Ocean in the Twelfth Year
Kayla Thomas


1.

My mother is forever blonde with legs that will always be skinnier than mine. In a picture from ten years ago, I mistake her for a movie star and think, Oh my god, my mother is beautiful. In the picture, all her teeth are showing and she is wearing jeans and a black t-shirt at the county fair. Next to her my little sister holds up a baby bunny. The day was sunny and it glints off my mother's hair like the sun has been looking for her, its single target, and can finally truly glow. I can't tell her all the ways I am sorry for everything that came before and after this moment—how sorry I am for not noticing her beauty, always too caught up in my searching for my own.


2.

My body at 12... has just started the menstrual cycle that will take seven years to become regular. In the bathroom of the Florida house, I scrub sand from my scalp, rub scratches from my bikini, and drip blood on my hand. Afraid of tampons, I use pads and don't get in the water; I change them every hour. After the fifth time my cousin, who is older and has had many periods, says, "There's no way you needed to change again." I say, "Next time you want to come see?"


3.

When Dad first takes me to the beach, he peers out and says, "This isn't what I wanted your first look at the ocean to be. I wanted you to feel how big it is."
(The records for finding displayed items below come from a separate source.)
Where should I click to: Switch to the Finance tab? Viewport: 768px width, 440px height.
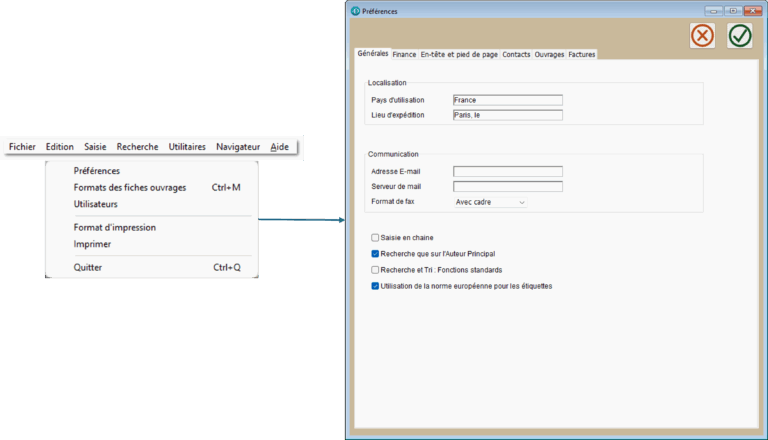coord(404,55)
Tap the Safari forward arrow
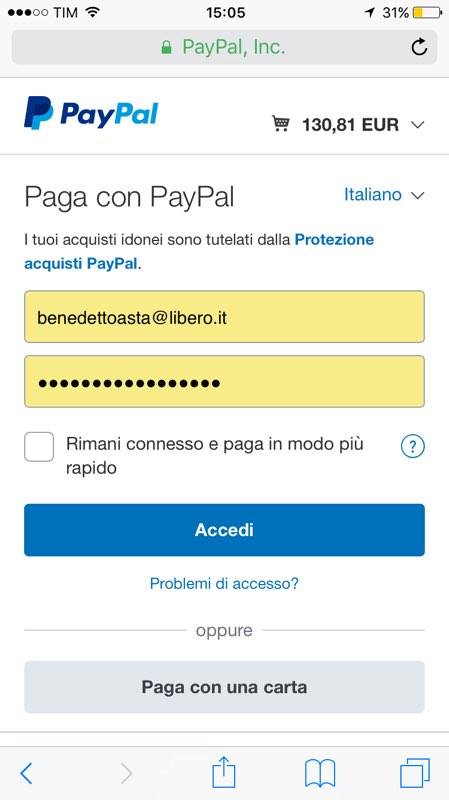 pos(127,773)

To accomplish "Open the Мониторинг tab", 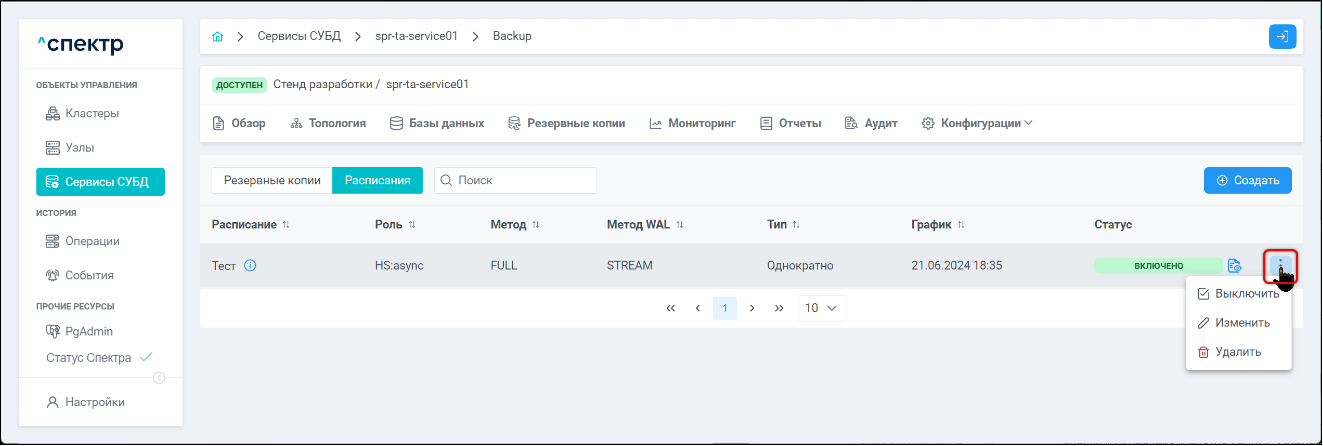I will (692, 124).
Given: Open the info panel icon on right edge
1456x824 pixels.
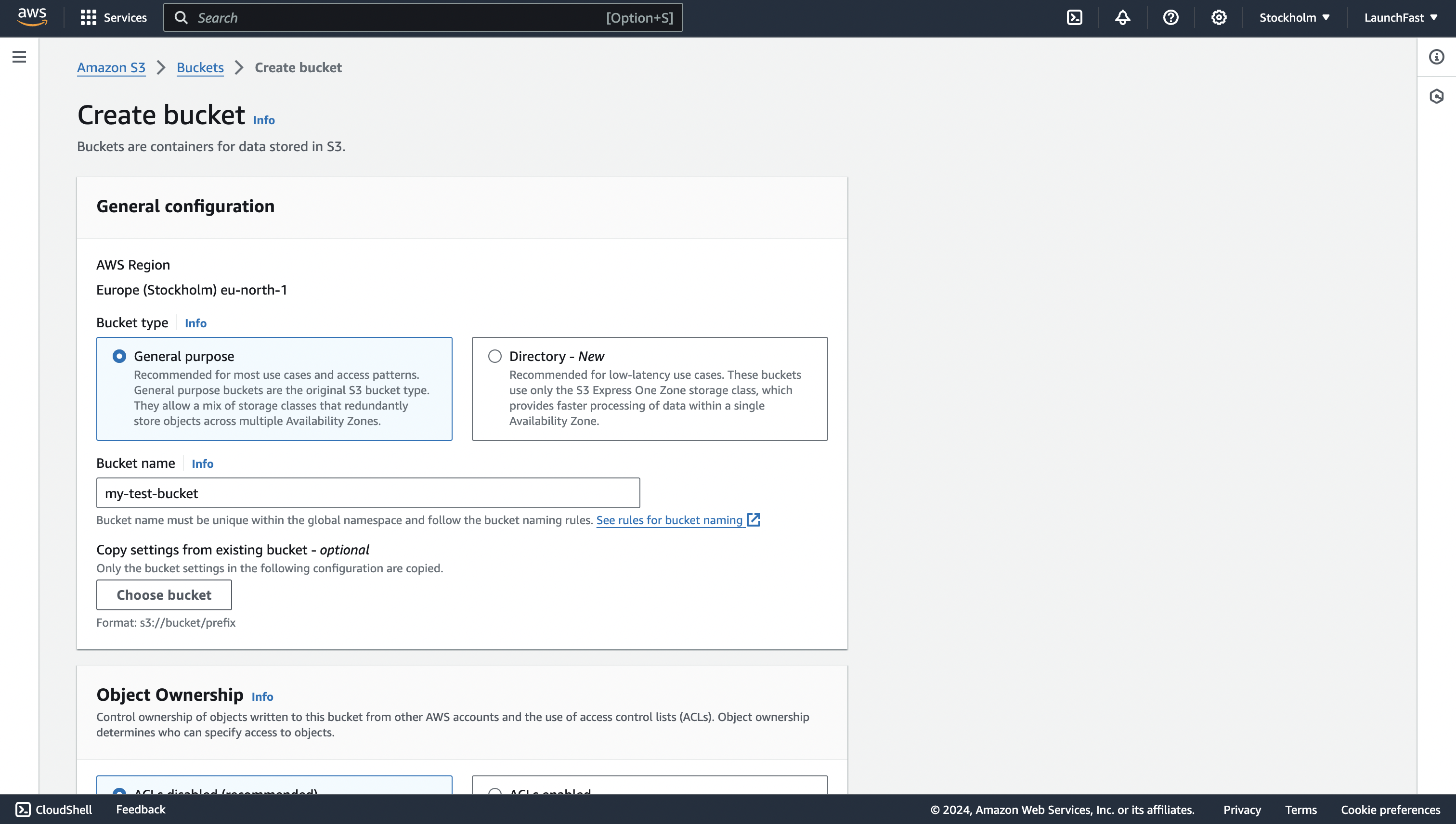Looking at the screenshot, I should (1436, 57).
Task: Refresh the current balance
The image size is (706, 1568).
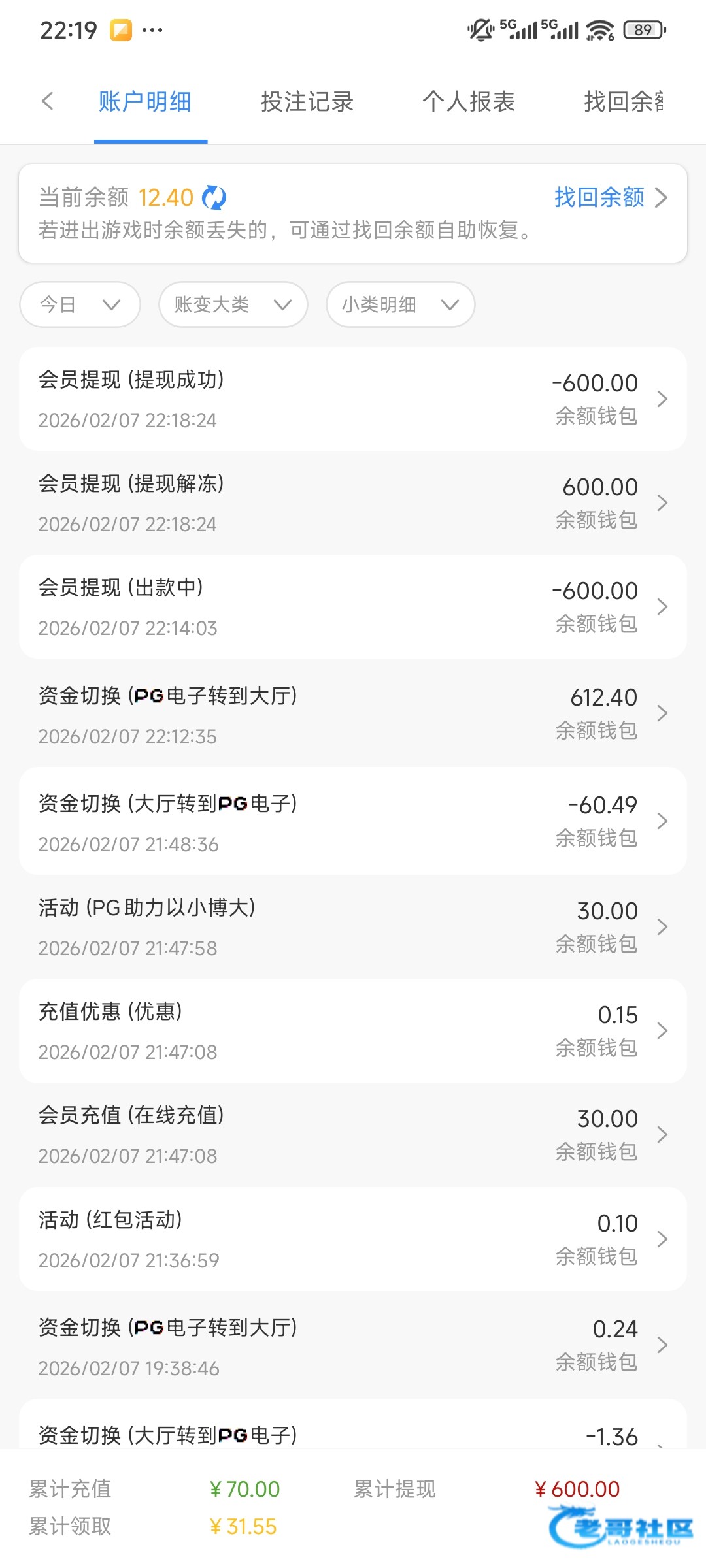Action: pos(214,197)
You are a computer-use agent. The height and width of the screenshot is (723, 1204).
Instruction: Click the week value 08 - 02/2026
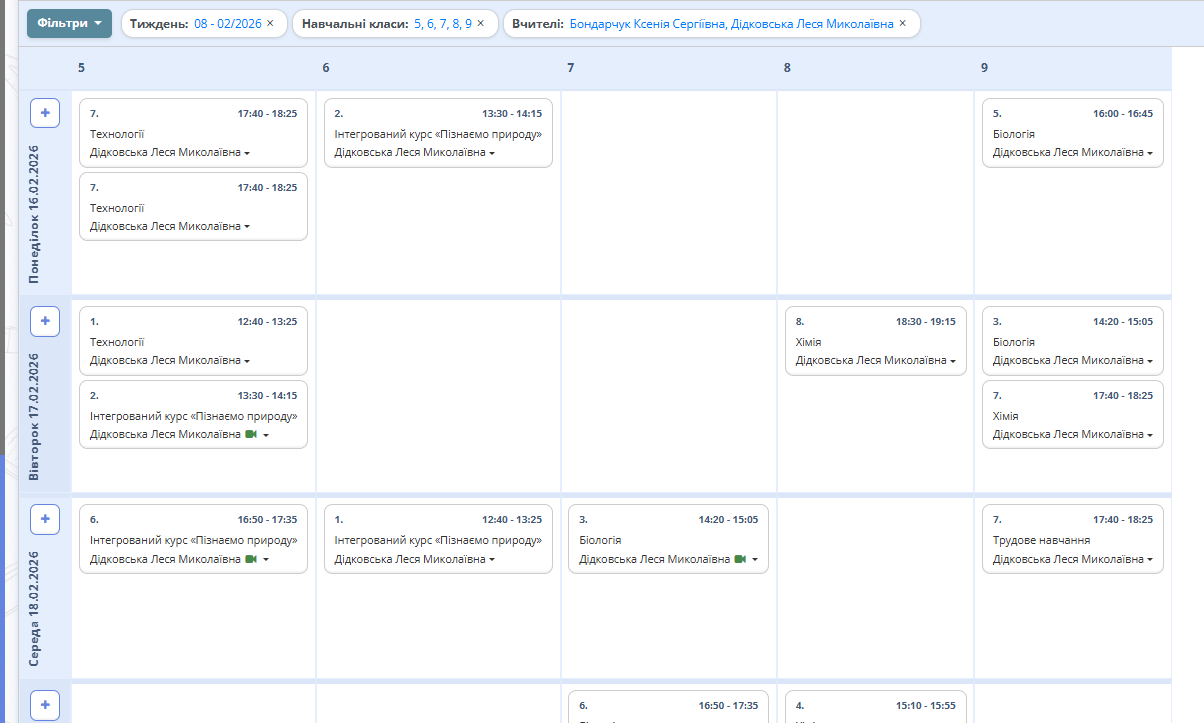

He doesn't realize that at twelve the ocean is everything to me, the whole universe. The ocean will not be enough for my father. It will not wash away a farm rotting to mud, five surprise kids, a million farm equipment loans. The ocean won't bring my granddad back; it won't save anyone from anything. It doesn't make him feel small. He feels big in his worry and responsibility. Each wave the ocean brings to shore reveals how empty are its pockets, how little are its needs.






Kayla Thomas is in the MFA Fiction program at the University of Indiana. Her work has appeared in Day One.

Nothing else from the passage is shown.